Fragmento proporcionado:
————

Alguien podría decir que todo esto es demasiado obvio. Pero como se revela en las contradicciones de la ética moderna, es considerablemente difícil construir un marco ético consistente que sostenga el gran valor que damos a la vida. Se podría argumentar, por ejemplo, que tenemos que preservar la vida para poder seguir disfrutando. Con lo cual, lo que realmente estamos diciendo es que lo que verdaderamente valoramos es la posibilidad de disfrutar. Pero nuestra sociedad mata animales sin el menor reparo. Ellos pueden disfrutar tanto como nosotros. Ellos también valoran su vida y tampoco quieren morir. De modo que, si ése es nuestro argumento, deberíamos dejar de inmediato de matarlos para nuestro disfrute.
Si respondemos diciendo que la vida humana tiene más valor debido a que poseemos una inteligencia superior —nuestro arte, nuestra ciencia, nuestra filosofía, etcétera—, ¿sería entonces aceptable matar a seres humanos de inteligencia inferior? Por supuesto que no. Por muy discapacitada sicológica o físicamente que esté una persona, todos consideramos que tiene derecho a la vida igual que los demás.
Pero, ¿qué es exactamente lo que estamos intentando salvaguardar? La vida tiene un gran precio, pero ¿qué es la vida? Si comenzamos cualificando ese gran valor diciendo que sólo pertenece a los seres humanos, ¿es entonces el cuerpo humano lo que valoramos? Si es así, ¿por qué desechamos los cuerpos muertos?, ¿por qué los enterramos o los incineramos? La verdad es que un cuerpo muerto tiene muy poco valor intrínseco; entonces ¿qué es lo que lo tiene? Cuando una persona muere, ¿qué es lo que ya no está en ese cuerpo, eso tan valioso que nos ha hecho desplegar lo mejor de nuestra tecnología y nuestras habilidades para protegerlo?

————

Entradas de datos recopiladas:
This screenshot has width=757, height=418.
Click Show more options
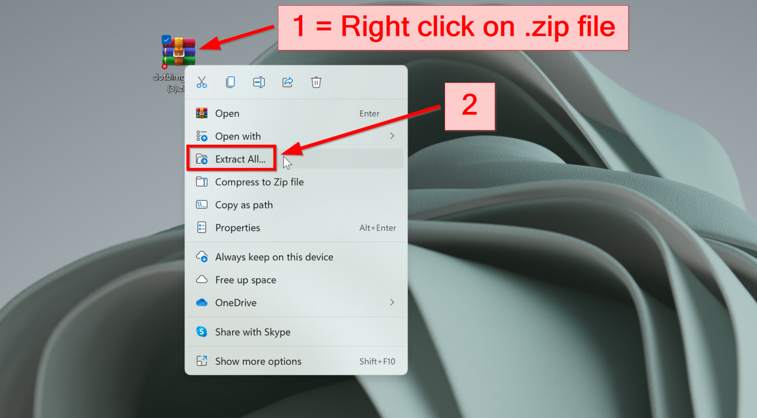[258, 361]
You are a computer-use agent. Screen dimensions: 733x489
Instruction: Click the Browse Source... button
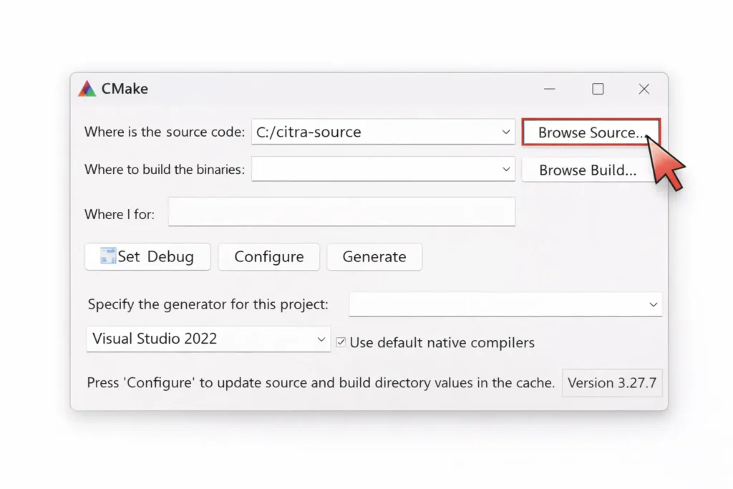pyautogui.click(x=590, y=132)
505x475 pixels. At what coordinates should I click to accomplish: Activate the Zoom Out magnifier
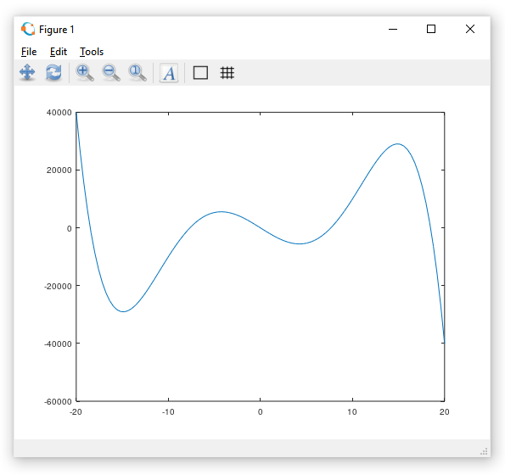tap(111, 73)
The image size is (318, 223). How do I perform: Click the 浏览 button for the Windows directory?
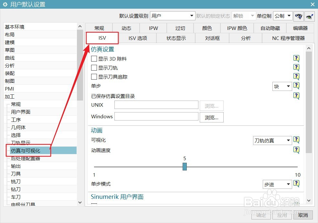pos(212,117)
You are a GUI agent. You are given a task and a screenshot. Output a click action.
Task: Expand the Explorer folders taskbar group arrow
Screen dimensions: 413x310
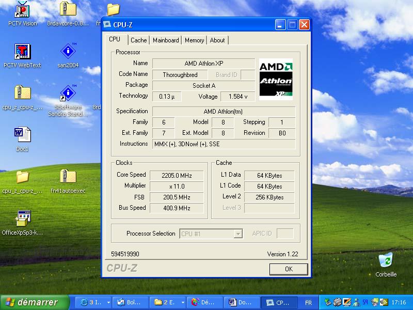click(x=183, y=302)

————

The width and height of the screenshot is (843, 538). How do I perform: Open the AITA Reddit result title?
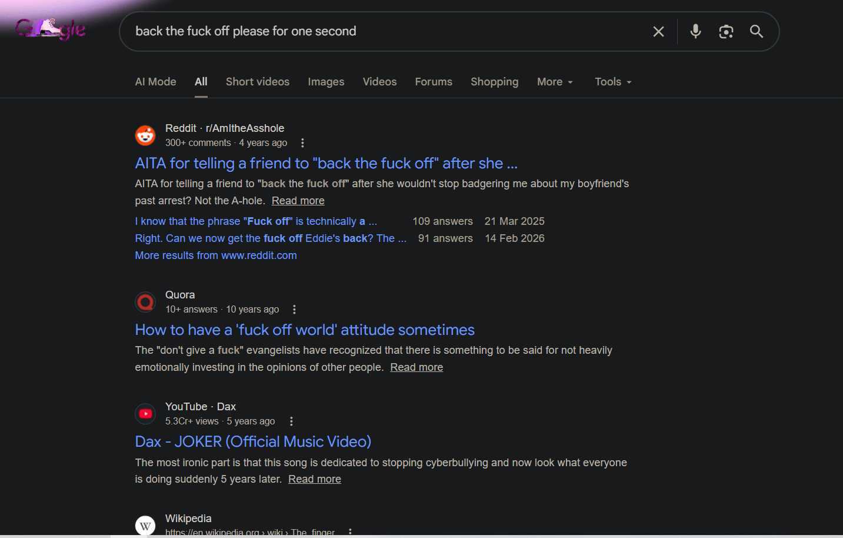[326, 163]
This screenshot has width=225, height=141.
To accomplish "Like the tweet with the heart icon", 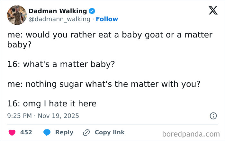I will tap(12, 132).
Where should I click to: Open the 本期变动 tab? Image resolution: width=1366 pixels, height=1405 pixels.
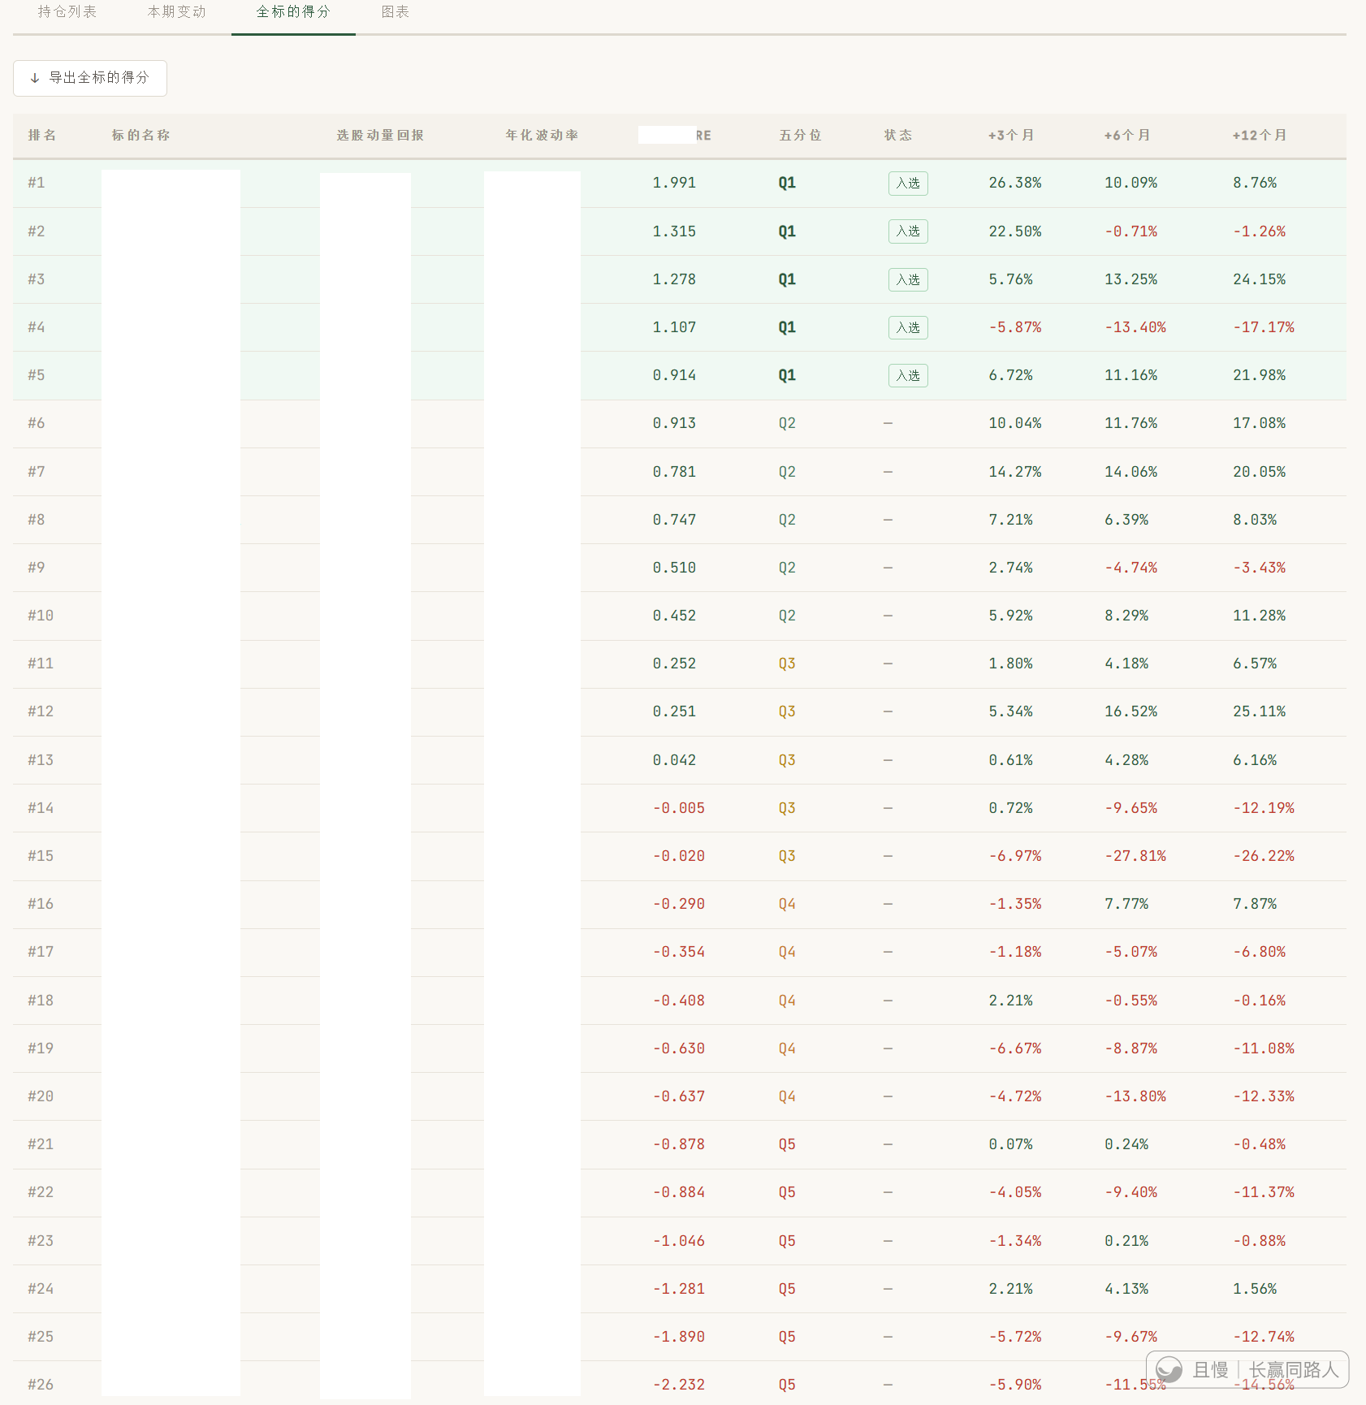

————

Tareas pendientes:
**A)** Responde estas preguntas sobre el fragmento acerca del valor de la vida:
(i) ¿Qué hace nuestra sociedad con los animales?
(ii) ¿Qué consideramos todos sobre una persona discapacitada sicológica o físicamente?
(iii) ¿Qué hacemos con los cuerpos muertos?
**B)** Resume en menos palabras el párrafo del fragmento sobre el valor de la vida que empieza con "Si respondemos diciendo", sin perder sus datos principales.
**C)** Escribe lo que sigue al fragmento sobre el valor de la vida, a partir de su última oración.

Respuestas:
**A)**
(i) Los mata sin el menor reparo.
(ii) Que tiene derecho a la vida igual que los demás.
(iii) Los enterramos o los incineramos.

**B)** Si decimos que la vida humana vale más por nuestra inteligencia superior (arte, ciencia, filosofía), ¿sería aceptable matar a personas de inteligencia inferior? No. Todos consideramos que cualquier persona, por muy discapacitada que esté, tiene el mismo derecho a la vida que los demás.

**C)**
Una pregunta de enorme importancia y que sustenta nuestros más grandes esfuerzos; pero ¿estamos siquiera intentando encontrar la respuesta?; ¿se aborda en nuestras escuelas y universidades? El objetivo de la educación es mejorar la condición de nuestro cuerpo y nuestra mente, pero ¿qué hay del mismísimo principio de la vida, del cual depende todo lo demás? Nuestro maestro, Srila Prabhupada nos desafiaba a menudo haciéndonos ver que no tenemos departamentos educativos dedicados a descubrir la “diferencia entre un cuerpo vivo y un cuerpo muerto”.
En la tradición hindú, la vida humana también se considera lo más valioso, pero hay buenas razones para ello. Toda la vida se considera parte de Dios, querida para Él, y en ese sentido toda la vida tiene el mismo valor. No podemos matar de forma caprichosa ninguna criatura viviente. “No matarás”. Pero el valor de la vida humana se considera especialmente grande porque nos da la oportunidad de hacerse preguntas espirituales, de contestar la cuestión de “¿Cuánto vale la vida?” Se considera que ése es precisamente el propósito de la vida. ¿Quién soy?; ¿por qué estoy aquí?; ¿a dónde iré cuando muera?; ¿tengo capacidad de influir en el destino de manera que a donde vaya sea una situación deseable? La sabiduría védica de la India, nos exhorta a que centremos nuestra atención en esas cuestiones de tantísima importancia y no permitamos que nuestra vida se nos escape sumida en la ignorancia y con poco más que la esperanza de que nuestra vida acabará en algún lugar agradable.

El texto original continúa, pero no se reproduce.